This Was The Year "Girl's Day" Really Stopped Being Cute

"Girl's Day" in China was supposed to be a way for boys on college campuses to show the girls how much they care. This year it went too far.

Have you heard about "Girl's Day?" It's a big holiday for Chinese college students. Every year on March 7, students throughout the country celebrate the day as a campus version of International Women's Day.

Everywhere you look, male students are the main participants of the day. Try to walk into any Chinese campus on Girl's Day and you'll see this – countless red banners hung up along the streets on fences, buildings, anywhere you can imagine.

The banner could be as simple as "long live the goddesses from (a certain) school" like this one, which is kind of cute.

Female students celebrate the day with their besties, but they are more on the receiving end of this holiday – this picture on Hubei University's Weibo account shows a group of male students waiting in front of the female dorms to provide breakfast.

These Suzhou University students are wrapping paper roses as a romantic surprise.

According to the state-run People's Daily's account, students from Shandong University in the east coast of mainland China invented the day in 1986, to celebrate the charm of female students and to show how much they care. It quickly spread all over Chinese campuses and flooded into society when media began to pick-up the more interesting banners and ways of celebrating.

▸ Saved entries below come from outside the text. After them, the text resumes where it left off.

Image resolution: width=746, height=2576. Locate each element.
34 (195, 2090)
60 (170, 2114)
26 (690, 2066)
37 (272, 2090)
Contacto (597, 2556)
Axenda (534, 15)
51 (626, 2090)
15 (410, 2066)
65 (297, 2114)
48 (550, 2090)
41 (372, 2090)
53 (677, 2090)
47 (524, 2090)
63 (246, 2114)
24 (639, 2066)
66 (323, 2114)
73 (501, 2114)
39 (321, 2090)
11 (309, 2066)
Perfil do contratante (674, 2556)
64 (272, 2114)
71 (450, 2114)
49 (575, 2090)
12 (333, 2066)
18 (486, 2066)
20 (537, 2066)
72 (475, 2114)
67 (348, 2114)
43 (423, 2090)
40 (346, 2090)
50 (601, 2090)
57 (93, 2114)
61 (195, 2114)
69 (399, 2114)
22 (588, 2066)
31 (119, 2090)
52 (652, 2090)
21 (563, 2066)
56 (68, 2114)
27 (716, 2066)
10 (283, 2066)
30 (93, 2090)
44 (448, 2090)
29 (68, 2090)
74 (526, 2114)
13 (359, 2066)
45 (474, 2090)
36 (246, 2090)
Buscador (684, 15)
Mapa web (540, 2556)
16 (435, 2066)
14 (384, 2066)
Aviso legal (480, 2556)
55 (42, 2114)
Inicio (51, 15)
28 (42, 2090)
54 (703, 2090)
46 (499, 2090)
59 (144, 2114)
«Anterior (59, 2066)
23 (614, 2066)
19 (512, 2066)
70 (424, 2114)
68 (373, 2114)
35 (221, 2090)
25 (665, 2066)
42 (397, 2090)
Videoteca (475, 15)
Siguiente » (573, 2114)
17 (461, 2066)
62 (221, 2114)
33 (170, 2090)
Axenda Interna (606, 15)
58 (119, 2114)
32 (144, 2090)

But this year's Girl's Day has gone way too far according to a lot of people. Check banner from the renowned Nankai University: "You just eat, and I will grow; I make money and you take care of it."

The worst banner was hung at an unidentified university: "Sola Aoi is the world's, but you are ours." Sola Aoi is a Japanese porn star who's extremely wellknown in China — she has more than 16 million followers on Weibo.

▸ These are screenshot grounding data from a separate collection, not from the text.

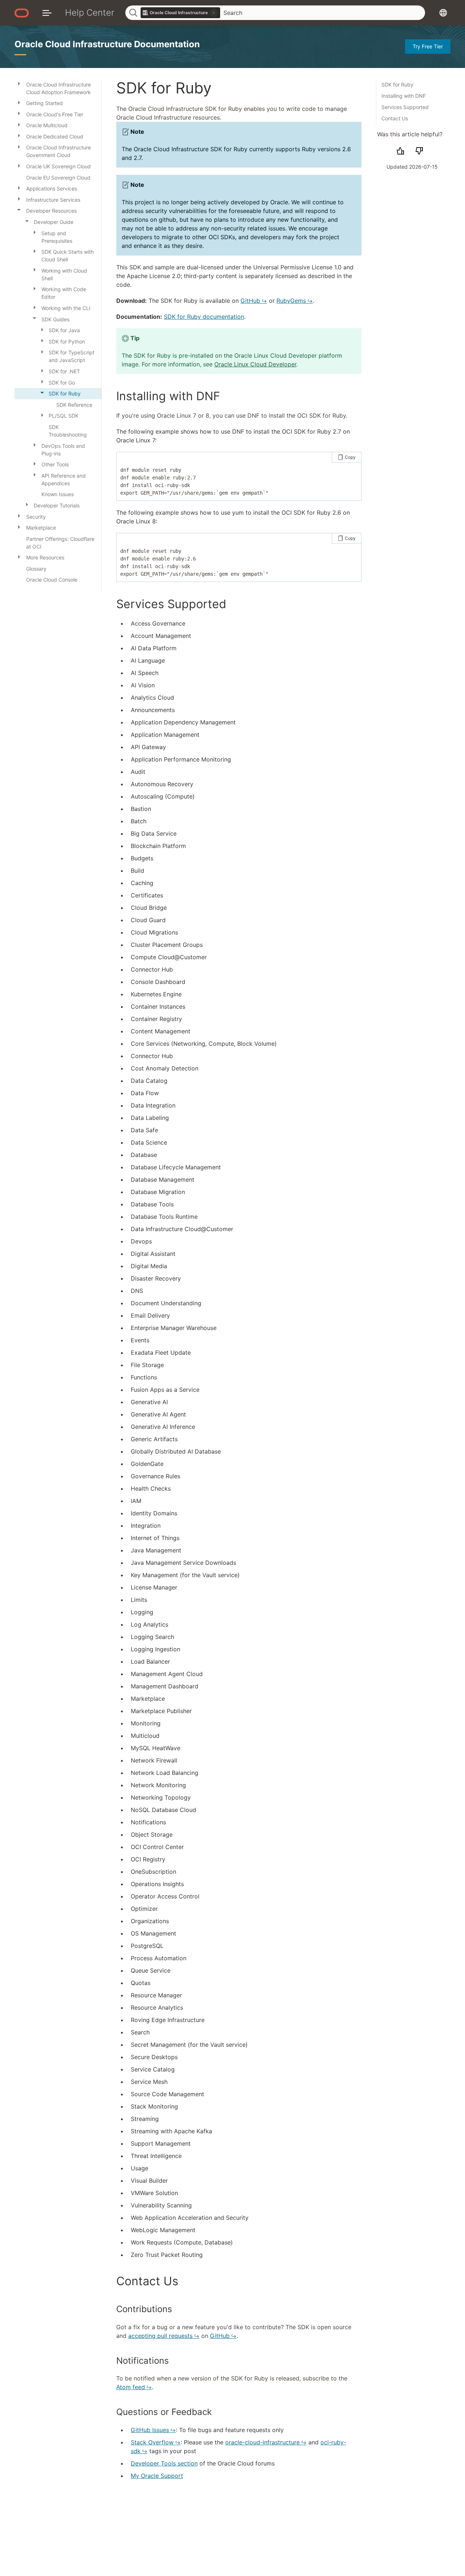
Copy (350, 457)
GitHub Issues (150, 2430)
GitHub (250, 300)
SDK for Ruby (397, 84)
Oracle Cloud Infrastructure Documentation (107, 44)
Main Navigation (47, 12)
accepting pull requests (160, 2335)
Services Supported (405, 107)
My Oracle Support (157, 2475)
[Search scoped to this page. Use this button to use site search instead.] (213, 12)
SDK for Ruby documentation (204, 316)
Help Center (89, 12)
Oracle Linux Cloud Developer (255, 364)
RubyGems (291, 300)
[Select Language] (443, 12)
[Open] (19, 83)
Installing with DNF (403, 96)
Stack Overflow (152, 2442)
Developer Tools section (164, 2463)
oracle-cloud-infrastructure (262, 2442)
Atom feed (130, 2387)
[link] (181, 12)
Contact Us (394, 118)
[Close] (19, 209)
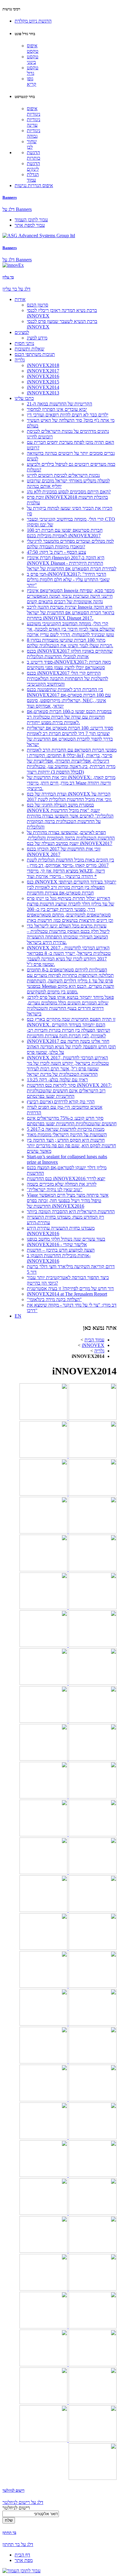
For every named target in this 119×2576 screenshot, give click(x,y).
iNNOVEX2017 (43, 370)
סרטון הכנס (37, 304)
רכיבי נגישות (11, 9)
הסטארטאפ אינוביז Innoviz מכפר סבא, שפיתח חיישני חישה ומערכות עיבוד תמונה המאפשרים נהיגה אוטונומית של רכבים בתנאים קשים (70, 596)
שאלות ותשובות (29, 348)
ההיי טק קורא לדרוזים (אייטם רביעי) (61, 1101)
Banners (9, 197)
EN (18, 1316)
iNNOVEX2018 (43, 365)
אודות (20, 299)
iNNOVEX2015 (43, 381)
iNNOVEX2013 (43, 392)
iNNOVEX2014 (43, 387)
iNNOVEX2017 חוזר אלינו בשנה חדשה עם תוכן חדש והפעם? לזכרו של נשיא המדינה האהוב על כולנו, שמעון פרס (71, 1047)
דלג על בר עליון (16, 289)
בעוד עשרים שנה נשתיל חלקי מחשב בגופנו (66, 1239)
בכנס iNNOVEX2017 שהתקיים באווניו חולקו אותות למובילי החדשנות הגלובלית (70, 653)
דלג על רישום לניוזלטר (22, 2502)
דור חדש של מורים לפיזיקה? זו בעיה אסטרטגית (70, 1288)
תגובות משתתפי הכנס (35, 354)
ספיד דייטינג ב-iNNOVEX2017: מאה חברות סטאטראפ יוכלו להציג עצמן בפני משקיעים (69, 664)
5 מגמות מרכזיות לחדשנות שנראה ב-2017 (65, 1129)
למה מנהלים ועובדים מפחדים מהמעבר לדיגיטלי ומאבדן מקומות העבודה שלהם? (70, 544)
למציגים (22, 332)
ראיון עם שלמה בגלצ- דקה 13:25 (57, 1079)
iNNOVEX (93, 1345)
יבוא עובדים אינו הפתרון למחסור (57, 409)
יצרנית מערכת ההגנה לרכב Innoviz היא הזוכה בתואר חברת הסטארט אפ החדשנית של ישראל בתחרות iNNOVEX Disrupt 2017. (70, 612)
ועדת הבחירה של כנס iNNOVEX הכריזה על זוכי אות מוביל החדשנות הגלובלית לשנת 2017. (69, 796)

The picture, together with similar ones posted on Weibo by a feminist who works in the media industry, immediately got over 20,000 comments and shocked the society.

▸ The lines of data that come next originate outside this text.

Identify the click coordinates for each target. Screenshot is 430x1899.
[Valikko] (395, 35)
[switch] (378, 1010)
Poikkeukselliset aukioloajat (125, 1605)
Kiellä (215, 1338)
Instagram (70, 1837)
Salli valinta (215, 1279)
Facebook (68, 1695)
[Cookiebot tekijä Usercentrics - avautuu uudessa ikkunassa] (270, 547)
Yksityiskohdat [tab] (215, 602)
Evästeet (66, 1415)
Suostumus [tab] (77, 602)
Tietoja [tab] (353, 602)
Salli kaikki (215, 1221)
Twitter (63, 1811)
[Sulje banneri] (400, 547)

International Women's Day, originally named "International Working Women's Day," is shortened into "妇女节," the Women's Day, or "38 day" in Chinese.

There are many different words that mean "women" in Chinese. But the Chinese character for "women" used in the translation has a slightly derogatory meaning as it refers to married women only. The numbers "3" and "8" together, "38," also means refers to a bitchy woman.

Essays critical of Girl's Day quickly sprung up, noting that many of the banners — even the seemingly innocuous ones — could qualify as sexual harassment.

Pictures of female college students holding responses to the banners that were supposed to be praising them have sprung up across Weibo.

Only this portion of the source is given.